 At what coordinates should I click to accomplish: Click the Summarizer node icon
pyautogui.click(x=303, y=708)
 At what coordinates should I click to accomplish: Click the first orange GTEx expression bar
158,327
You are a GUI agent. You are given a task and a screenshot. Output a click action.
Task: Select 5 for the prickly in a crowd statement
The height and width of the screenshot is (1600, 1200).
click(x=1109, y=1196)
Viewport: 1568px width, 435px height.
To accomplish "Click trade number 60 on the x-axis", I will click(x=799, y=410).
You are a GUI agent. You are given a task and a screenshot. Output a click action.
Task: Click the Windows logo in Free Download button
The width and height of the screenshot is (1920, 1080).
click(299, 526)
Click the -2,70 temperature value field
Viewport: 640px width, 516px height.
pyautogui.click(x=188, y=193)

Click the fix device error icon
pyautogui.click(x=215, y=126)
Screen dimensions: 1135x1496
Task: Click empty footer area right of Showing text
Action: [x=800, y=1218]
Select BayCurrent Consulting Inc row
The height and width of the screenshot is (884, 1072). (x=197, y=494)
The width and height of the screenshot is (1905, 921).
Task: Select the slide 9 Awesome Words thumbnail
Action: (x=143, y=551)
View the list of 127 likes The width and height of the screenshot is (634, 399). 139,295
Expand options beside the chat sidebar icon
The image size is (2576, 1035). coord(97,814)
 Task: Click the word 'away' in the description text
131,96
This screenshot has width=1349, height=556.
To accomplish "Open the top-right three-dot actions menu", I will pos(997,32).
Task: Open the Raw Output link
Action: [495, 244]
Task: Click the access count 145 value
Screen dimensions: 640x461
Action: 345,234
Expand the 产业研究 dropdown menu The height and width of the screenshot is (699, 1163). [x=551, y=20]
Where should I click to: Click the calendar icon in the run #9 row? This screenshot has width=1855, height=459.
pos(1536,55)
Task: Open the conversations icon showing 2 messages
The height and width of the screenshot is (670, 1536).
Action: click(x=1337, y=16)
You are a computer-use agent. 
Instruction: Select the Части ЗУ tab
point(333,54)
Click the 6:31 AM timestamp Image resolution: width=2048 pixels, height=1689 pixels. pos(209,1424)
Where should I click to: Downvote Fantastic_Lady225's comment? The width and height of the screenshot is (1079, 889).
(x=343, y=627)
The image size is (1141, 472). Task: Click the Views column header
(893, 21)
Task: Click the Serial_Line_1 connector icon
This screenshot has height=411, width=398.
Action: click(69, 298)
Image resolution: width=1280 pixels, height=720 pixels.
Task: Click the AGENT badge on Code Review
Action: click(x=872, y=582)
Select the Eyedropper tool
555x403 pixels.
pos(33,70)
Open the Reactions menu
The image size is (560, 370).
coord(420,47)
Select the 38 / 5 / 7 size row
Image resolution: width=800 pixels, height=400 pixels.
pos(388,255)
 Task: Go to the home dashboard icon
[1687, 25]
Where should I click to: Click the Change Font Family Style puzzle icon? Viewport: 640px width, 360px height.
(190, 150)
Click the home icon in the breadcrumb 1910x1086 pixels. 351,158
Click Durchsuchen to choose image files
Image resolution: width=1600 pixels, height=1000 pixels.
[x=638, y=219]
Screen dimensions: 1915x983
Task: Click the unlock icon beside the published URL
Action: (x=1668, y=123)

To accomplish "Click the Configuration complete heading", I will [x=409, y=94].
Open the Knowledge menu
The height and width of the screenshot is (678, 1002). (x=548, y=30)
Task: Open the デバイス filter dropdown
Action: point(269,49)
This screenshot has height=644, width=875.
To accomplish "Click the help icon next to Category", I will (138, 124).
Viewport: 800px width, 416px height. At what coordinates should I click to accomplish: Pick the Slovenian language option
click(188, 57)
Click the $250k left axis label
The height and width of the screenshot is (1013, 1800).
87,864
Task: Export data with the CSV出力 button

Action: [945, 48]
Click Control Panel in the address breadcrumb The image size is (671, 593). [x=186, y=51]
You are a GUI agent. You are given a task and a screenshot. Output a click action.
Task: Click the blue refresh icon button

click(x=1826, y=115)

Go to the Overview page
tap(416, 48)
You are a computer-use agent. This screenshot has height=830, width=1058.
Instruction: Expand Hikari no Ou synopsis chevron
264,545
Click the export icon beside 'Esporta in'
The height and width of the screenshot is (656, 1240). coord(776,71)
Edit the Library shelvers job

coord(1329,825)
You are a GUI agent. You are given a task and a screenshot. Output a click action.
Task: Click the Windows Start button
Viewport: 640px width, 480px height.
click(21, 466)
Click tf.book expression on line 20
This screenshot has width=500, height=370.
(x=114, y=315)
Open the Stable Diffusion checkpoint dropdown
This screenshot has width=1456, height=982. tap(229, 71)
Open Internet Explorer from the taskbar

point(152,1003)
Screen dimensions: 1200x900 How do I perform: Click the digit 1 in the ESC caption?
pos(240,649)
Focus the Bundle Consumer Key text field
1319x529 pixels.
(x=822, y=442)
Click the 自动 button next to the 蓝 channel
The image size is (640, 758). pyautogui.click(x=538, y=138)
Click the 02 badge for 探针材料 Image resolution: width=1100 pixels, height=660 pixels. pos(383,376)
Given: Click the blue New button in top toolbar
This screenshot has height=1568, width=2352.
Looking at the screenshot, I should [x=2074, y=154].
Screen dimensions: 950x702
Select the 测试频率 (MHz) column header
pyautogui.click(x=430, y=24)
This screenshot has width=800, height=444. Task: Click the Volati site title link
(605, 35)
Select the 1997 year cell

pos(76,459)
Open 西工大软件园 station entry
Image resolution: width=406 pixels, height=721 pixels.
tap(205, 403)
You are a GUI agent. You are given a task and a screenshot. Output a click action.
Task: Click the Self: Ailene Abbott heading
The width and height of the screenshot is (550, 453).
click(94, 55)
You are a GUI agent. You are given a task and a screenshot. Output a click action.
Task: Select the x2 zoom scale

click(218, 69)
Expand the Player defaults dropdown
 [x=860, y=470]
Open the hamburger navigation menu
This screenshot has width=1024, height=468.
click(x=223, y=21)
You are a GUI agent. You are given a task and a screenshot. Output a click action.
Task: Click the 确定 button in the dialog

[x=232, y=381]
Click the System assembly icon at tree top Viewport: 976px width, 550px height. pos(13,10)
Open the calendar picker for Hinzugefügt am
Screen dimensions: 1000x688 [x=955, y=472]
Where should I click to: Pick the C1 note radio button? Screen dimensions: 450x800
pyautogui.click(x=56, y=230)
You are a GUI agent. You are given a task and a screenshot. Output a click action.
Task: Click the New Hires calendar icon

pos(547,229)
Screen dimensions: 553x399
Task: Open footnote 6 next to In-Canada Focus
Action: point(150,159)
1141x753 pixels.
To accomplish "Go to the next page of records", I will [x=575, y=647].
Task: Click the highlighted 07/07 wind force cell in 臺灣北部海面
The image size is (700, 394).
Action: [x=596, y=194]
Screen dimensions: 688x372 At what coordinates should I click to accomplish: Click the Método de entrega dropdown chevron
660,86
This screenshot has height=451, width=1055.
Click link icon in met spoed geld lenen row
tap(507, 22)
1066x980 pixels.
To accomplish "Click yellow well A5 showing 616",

What needs to be done:
Reproduce each entry above. Every word must match.

Result below:
 At what coordinates should I click to accomplish: Click the Summarizer node icon
pyautogui.click(x=303, y=708)
 At what coordinates should I click to accomplish: Click the first orange GTEx expression bar
158,327
You are a GUI agent. You are given a task and a screenshot. Output a click action.
Task: Select 5 for the prickly in a crowd statement
The height and width of the screenshot is (1600, 1200).
click(x=1109, y=1196)
Viewport: 1568px width, 435px height.
To accomplish "Click trade number 60 on the x-axis", I will click(x=799, y=410).
You are a GUI agent. You are given a task and a screenshot. Output a click action.
Task: Click the Windows logo in Free Download button
The width and height of the screenshot is (1920, 1080).
click(299, 526)
Click the -2,70 temperature value field
Viewport: 640px width, 516px height.
pyautogui.click(x=188, y=193)

Click the fix device error icon
pyautogui.click(x=215, y=126)
Screen dimensions: 1135x1496
Task: Click empty footer area right of Showing text
Action: [x=800, y=1218]
Select BayCurrent Consulting Inc row
The height and width of the screenshot is (884, 1072). (x=197, y=494)
The width and height of the screenshot is (1905, 921).
Task: Select the slide 9 Awesome Words thumbnail
Action: (x=143, y=551)
View the list of 127 likes The width and height of the screenshot is (634, 399). 139,295
Expand options beside the chat sidebar icon
The image size is (2576, 1035). coord(97,814)
 Task: Click the word 'away' in the description text
131,96
This screenshot has width=1349, height=556.
To accomplish "Open the top-right three-dot actions menu", I will pos(997,32).
Task: Open the Raw Output link
Action: [495, 244]
Task: Click the access count 145 value
Screen dimensions: 640x461
Action: 345,234
Expand the 产业研究 dropdown menu The height and width of the screenshot is (699, 1163). [x=551, y=20]
Where should I click to: Click the calendar icon in the run #9 row? This screenshot has width=1855, height=459.
pos(1536,55)
Task: Open the conversations icon showing 2 messages
The height and width of the screenshot is (670, 1536).
Action: click(x=1337, y=16)
You are a computer-use agent. 
Instruction: Select the Части ЗУ tab
point(333,54)
Click the 6:31 AM timestamp Image resolution: width=2048 pixels, height=1689 pixels. pos(209,1424)
Where should I click to: Downvote Fantastic_Lady225's comment? The width and height of the screenshot is (1079, 889).
(x=343, y=627)
The image size is (1141, 472). Task: Click the Views column header
(893, 21)
Task: Click the Serial_Line_1 connector icon
This screenshot has height=411, width=398.
Action: click(69, 298)
Image resolution: width=1280 pixels, height=720 pixels.
Task: Click the AGENT badge on Code Review
Action: click(x=872, y=582)
Select the Eyedropper tool
555x403 pixels.
pos(33,70)
Open the Reactions menu
The image size is (560, 370).
coord(420,47)
Select the 38 / 5 / 7 size row
Image resolution: width=800 pixels, height=400 pixels.
pos(388,255)
 Task: Go to the home dashboard icon
[1687, 25]
Where should I click to: Click the Change Font Family Style puzzle icon? Viewport: 640px width, 360px height.
(190, 150)
Click the home icon in the breadcrumb 1910x1086 pixels. 351,158
Click Durchsuchen to choose image files
Image resolution: width=1600 pixels, height=1000 pixels.
[x=638, y=219]
Screen dimensions: 1915x983
Task: Click the unlock icon beside the published URL
Action: (x=1668, y=123)

To accomplish "Click the Configuration complete heading", I will [x=409, y=94].
Open the Knowledge menu
The height and width of the screenshot is (678, 1002). (x=548, y=30)
Task: Open the デバイス filter dropdown
Action: point(269,49)
This screenshot has height=644, width=875.
To accomplish "Click the help icon next to Category", I will (138, 124).
Viewport: 800px width, 416px height. At what coordinates should I click to accomplish: Pick the Slovenian language option
click(188, 57)
Click the $250k left axis label
The height and width of the screenshot is (1013, 1800).
87,864
Task: Export data with the CSV出力 button

Action: [945, 48]
Click Control Panel in the address breadcrumb The image size is (671, 593). [x=186, y=51]
You are a GUI agent. You are given a task and a screenshot. Output a click action.
Task: Click the blue refresh icon button

click(x=1826, y=115)

Go to the Overview page
tap(416, 48)
You are a computer-use agent. This screenshot has height=830, width=1058.
Instruction: Expand Hikari no Ou synopsis chevron
264,545
Click the export icon beside 'Esporta in'
The height and width of the screenshot is (656, 1240). coord(776,71)
Edit the Library shelvers job

coord(1329,825)
You are a GUI agent. You are given a task and a screenshot. Output a click action.
Task: Click the Windows Start button
Viewport: 640px width, 480px height.
click(21, 466)
Click tf.book expression on line 20
This screenshot has width=500, height=370.
(x=114, y=315)
Open the Stable Diffusion checkpoint dropdown
This screenshot has width=1456, height=982. tap(229, 71)
Open Internet Explorer from the taskbar

point(152,1003)
Screen dimensions: 1200x900 How do I perform: Click the digit 1 in the ESC caption?
pos(240,649)
Focus the Bundle Consumer Key text field
1319x529 pixels.
(x=822, y=442)
Click the 自动 button next to the 蓝 channel
The image size is (640, 758). pyautogui.click(x=538, y=138)
Click the 02 badge for 探针材料 Image resolution: width=1100 pixels, height=660 pixels. pos(383,376)
Given: Click the blue New button in top toolbar
This screenshot has height=1568, width=2352.
Looking at the screenshot, I should [x=2074, y=154].
Screen dimensions: 950x702
Select the 测试频率 (MHz) column header
pyautogui.click(x=430, y=24)
This screenshot has width=800, height=444. Task: Click the Volati site title link
(605, 35)
Select the 1997 year cell

pos(76,459)
Open 西工大软件园 station entry
Image resolution: width=406 pixels, height=721 pixels.
tap(205, 403)
You are a GUI agent. You are given a task and a screenshot. Output a click action.
Task: Click the Self: Ailene Abbott heading
The width and height of the screenshot is (550, 453).
click(94, 55)
You are a GUI agent. You are given a task and a screenshot. Output a click action.
Task: Select the x2 zoom scale

click(218, 69)
Expand the Player defaults dropdown
 [x=860, y=470]
Open the hamburger navigation menu
This screenshot has width=1024, height=468.
click(x=223, y=21)
You are a GUI agent. You are given a task and a screenshot. Output a click action.
Task: Click the 确定 button in the dialog

[x=232, y=381]
Click the System assembly icon at tree top Viewport: 976px width, 550px height. pos(13,10)
Open the calendar picker for Hinzugefügt am
Screen dimensions: 1000x688 [x=955, y=472]
Where should I click to: Pick the C1 note radio button? Screen dimensions: 450x800
pyautogui.click(x=56, y=230)
You are a GUI agent. You are given a task and a screenshot. Output a click action.
Task: Click the New Hires calendar icon

pos(547,229)
Screen dimensions: 553x399
Task: Open footnote 6 next to In-Canada Focus
Action: point(150,159)
1141x753 pixels.
To accomplish "Go to the next page of records", I will [x=575, y=647].
Task: Click the highlighted 07/07 wind force cell in 臺灣北部海面
The image size is (700, 394).
Action: [x=596, y=194]
Screen dimensions: 688x372 At what coordinates should I click to accomplish: Click the Método de entrega dropdown chevron
660,86
This screenshot has height=451, width=1055.
Click link icon in met spoed geld lenen row
tap(507, 22)
1066x980 pixels.
To accomplish "Click yellow well A5 showing 616",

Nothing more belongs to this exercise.